The de-commissioning in May this year was NPA’s sledgehammer with which it hit Bua, its second tenant at the Port Harcourt port. Since then, the port regulator (NPA) has been locked in a somewhat mutually-destructive legal battle with its terminal operator.
The source of the sore-point relationship between the landlord-regulator and tenant-operator stems from berths 5–7 which Bua wrote to inform NPA that they had become unsafe to berth vessels. The NPA, rather than seek audience with the terminal operator went for the jugular – summarily de-commissioned the berths. It (NPA) claimed that it took the action “to avoid loss of lives and property.” At this point, Bua slammed a court case against NPA, challenging its decisive action which it (Bua) termed as highhanded and anti-business.
After many months of legal tussle at different courts – the Port Harcourt Federal High Court and the International Arbitration Court, London, UK – without any judgments, both parties appear wearied from the court processes.
Today, the only terminal operator, the PTOL (Ports and Terminal Operators Limited) is handling vessels traffic at the Terminal A of the port. Terminal B, being managed by Bua, is de-commissioned. No activity has been taking place there since May this year, as a visit by our correspondent revealed.
Meanwhile, data made available by the Port manager, Yunusa Ibrahim Anji, show that, in the HY1 (first half) of 2019, the Port Harcourt port, which was built in 1913 by the British colonial administration, has handled 162 vessels with 2,616,128 tonnes of gross registered tonnage (GRT), against 148 vessels with 2,287,597 tonnes recorded in HY1 of 2018. This indicates an increase of 14 vessels or 9.46 percent and 328,531 tonnes GRT or 0.14 percent.

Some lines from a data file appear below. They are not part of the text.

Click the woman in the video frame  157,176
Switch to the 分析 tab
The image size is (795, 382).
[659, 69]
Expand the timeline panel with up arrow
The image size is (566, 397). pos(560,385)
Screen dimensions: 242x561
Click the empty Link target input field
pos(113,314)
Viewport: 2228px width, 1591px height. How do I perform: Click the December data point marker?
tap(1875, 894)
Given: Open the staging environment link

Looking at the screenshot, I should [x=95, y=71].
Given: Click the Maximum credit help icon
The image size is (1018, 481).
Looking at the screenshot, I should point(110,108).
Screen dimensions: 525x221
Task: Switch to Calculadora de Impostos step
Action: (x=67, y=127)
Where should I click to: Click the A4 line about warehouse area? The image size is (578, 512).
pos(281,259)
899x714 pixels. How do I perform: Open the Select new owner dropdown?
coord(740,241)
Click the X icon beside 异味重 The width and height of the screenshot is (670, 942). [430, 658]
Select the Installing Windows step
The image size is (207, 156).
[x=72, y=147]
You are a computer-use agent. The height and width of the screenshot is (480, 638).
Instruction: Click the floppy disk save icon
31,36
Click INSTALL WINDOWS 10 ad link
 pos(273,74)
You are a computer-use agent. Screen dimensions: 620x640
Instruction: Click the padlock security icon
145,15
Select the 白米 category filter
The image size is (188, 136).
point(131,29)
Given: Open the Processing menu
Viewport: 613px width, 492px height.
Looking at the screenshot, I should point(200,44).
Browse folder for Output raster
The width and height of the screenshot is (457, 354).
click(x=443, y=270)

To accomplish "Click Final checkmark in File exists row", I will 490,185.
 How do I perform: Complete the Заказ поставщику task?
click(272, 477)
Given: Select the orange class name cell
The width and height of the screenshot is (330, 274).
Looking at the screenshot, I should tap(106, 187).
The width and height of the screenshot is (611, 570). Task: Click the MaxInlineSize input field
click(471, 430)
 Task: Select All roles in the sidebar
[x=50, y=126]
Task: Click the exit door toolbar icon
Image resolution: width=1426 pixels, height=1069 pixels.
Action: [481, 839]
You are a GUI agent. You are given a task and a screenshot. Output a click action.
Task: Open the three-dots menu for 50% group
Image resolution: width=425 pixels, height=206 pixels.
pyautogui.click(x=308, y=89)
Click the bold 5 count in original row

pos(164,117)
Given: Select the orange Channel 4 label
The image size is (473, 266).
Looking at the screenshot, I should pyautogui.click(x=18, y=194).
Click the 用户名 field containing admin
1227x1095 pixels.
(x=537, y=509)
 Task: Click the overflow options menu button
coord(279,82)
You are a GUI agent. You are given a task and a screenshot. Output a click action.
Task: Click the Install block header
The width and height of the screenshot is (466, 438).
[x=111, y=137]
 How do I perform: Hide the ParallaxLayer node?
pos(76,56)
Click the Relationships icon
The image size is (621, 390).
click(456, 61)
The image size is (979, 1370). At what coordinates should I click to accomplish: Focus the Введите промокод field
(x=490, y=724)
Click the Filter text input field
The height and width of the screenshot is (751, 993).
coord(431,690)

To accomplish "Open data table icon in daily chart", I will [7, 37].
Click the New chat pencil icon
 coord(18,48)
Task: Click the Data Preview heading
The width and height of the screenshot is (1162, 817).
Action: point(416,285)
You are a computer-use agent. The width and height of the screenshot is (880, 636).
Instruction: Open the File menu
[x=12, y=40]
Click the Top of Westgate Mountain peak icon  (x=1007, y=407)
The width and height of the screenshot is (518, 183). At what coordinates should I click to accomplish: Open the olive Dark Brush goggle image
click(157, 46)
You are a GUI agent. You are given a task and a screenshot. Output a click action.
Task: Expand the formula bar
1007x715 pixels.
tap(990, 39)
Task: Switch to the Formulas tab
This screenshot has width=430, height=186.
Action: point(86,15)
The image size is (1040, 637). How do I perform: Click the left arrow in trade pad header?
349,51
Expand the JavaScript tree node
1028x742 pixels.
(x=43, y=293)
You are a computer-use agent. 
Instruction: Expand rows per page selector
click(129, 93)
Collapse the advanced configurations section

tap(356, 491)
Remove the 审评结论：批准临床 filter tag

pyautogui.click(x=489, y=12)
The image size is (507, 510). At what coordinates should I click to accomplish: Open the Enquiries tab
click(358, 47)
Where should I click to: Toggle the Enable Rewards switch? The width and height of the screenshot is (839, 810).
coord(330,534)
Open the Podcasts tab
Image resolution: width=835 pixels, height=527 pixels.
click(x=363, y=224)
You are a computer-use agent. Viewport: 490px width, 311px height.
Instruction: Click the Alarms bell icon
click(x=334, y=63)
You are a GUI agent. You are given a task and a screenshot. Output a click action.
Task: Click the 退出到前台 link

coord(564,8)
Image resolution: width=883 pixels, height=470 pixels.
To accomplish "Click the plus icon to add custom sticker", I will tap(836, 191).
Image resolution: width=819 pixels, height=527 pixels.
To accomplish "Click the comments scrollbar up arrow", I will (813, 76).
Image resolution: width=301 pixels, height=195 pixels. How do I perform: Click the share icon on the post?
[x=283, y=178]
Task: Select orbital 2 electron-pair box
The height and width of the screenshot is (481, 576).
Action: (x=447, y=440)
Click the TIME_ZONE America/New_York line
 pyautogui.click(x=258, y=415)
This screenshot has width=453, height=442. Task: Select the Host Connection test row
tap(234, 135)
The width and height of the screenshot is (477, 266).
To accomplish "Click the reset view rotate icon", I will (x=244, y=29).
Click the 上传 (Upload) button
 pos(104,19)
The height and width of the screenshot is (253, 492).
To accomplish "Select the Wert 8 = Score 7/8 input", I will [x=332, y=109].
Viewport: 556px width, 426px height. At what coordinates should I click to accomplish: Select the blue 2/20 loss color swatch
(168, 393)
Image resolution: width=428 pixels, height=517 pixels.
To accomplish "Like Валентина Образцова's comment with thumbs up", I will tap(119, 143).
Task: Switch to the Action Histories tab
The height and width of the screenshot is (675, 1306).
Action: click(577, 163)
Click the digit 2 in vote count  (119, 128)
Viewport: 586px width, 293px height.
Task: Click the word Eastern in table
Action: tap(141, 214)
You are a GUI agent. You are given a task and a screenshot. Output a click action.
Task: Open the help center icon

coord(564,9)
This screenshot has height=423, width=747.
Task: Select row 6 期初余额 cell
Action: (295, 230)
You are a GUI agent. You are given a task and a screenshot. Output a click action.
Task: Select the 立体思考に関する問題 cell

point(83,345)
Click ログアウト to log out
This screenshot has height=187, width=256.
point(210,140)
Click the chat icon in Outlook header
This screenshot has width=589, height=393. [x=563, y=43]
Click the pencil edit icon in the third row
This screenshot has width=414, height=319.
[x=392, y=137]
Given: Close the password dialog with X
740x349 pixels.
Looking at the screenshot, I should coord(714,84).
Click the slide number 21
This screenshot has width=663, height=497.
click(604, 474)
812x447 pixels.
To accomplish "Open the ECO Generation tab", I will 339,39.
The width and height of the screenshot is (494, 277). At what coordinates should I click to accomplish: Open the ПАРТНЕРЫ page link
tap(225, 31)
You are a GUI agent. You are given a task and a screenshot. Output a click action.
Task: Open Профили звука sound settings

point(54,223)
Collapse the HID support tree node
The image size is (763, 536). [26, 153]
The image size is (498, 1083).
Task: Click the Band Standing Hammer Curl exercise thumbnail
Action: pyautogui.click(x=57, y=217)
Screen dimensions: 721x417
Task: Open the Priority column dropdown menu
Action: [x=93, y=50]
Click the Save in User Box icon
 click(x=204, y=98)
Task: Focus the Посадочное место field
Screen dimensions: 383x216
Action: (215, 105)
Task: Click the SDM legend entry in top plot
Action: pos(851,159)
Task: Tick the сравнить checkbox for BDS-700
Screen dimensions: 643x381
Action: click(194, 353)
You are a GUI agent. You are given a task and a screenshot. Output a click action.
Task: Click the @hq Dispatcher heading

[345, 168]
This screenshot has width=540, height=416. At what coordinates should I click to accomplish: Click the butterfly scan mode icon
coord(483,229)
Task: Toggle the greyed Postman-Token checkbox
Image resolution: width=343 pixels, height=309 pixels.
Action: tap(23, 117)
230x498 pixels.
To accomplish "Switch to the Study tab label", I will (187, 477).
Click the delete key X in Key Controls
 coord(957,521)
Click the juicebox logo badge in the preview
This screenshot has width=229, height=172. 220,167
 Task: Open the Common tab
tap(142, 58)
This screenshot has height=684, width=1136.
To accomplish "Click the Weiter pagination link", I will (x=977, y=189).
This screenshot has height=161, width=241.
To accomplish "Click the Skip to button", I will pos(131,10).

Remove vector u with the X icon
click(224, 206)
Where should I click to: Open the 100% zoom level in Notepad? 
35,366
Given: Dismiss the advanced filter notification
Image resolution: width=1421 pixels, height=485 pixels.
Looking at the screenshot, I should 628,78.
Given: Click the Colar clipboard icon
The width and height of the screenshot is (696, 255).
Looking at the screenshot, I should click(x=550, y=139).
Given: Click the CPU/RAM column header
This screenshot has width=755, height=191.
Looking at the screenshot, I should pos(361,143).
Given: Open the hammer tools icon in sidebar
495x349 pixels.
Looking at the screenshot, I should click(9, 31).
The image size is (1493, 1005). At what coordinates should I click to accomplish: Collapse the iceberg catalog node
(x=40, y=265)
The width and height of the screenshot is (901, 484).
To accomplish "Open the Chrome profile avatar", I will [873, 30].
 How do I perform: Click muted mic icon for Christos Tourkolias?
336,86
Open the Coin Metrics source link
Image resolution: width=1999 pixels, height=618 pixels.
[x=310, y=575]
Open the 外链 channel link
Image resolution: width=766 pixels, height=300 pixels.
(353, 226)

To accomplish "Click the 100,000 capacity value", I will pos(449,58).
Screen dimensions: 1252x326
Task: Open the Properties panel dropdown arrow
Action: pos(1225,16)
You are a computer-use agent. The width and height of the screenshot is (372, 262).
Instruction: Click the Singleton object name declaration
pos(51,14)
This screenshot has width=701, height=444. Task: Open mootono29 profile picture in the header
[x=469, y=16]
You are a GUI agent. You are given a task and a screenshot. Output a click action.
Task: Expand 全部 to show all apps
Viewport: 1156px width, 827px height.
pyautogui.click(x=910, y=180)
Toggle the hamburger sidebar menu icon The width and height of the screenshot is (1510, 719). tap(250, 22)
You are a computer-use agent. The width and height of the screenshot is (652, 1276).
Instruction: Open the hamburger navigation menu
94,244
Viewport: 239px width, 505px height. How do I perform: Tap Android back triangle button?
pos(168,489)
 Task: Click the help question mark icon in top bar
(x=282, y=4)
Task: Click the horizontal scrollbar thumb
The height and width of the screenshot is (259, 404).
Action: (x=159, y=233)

The port also recorded 1,870,379 metric tonnes of cargo throughput in HY1 of 2019, against 1,723,168 metric tonnes handled in the same period of 2018, showing an increase of 147,211 tons in absolute terms and 15.38 percent in relative terms.
However, the above positives are being blighted by a negative variance in the average turn-around time of vessels at the port since the first half of this year. Vessels turn-around time since HY1 of 2019 is now 6.14 days up from the 5.75 days in the same period of last year, indicating a negative variance of 1.39 days or 0.40 percent.
We were reliably told by top officials at the port that the sole reason for the higher vessel turn-around time is the de-commissioning of Bua by NPA management in Abuja. All vessels coming into the port are being handled by PTOL using its four berths (1-4), instead of the initial seven used by the two terminal operators.
Additionally, vessels are said to be queuing up on the port’s channel, waiting for turns to be discharged of their contents after the ones mooring at the four berths have moved out. Some maritime top officials at the port told our correspondent that the situation was despicably accumulating demurrages for importers and shipping agents.
Resolution of the Bua – NPA dispute appears to be far from being achieved, our findings proved. The Bureau of Public Enterprises (BPE) which was drafted in by the Federal Government to mediate, is yet to reconvene a second tripartite negotiation meeting, since about two months after an initial one could not make much progress.
Both parties (NPA and Bua) now appear evidently wearied out from their separate non-concluded legal cases. Each of them has been losing revenue – Bua loses from vessel-cargo handling charges – NPA loses revenue payments from Bua.
Mohammed Lile Ibrahim, general manager of Bua, while narrating to the House of Representatives committee on Ports and Harbour, a series of challenges his company has faced at the Port Harcourt Terminal B, said, since the 2006 ports concession, they have paid a total of $29 million or N8.845 billion (by current $-Naira exchanges) as revenue to the Federal till; while at the same time they have invested in excess of $32 million in facilities and upgrades at their section of the port.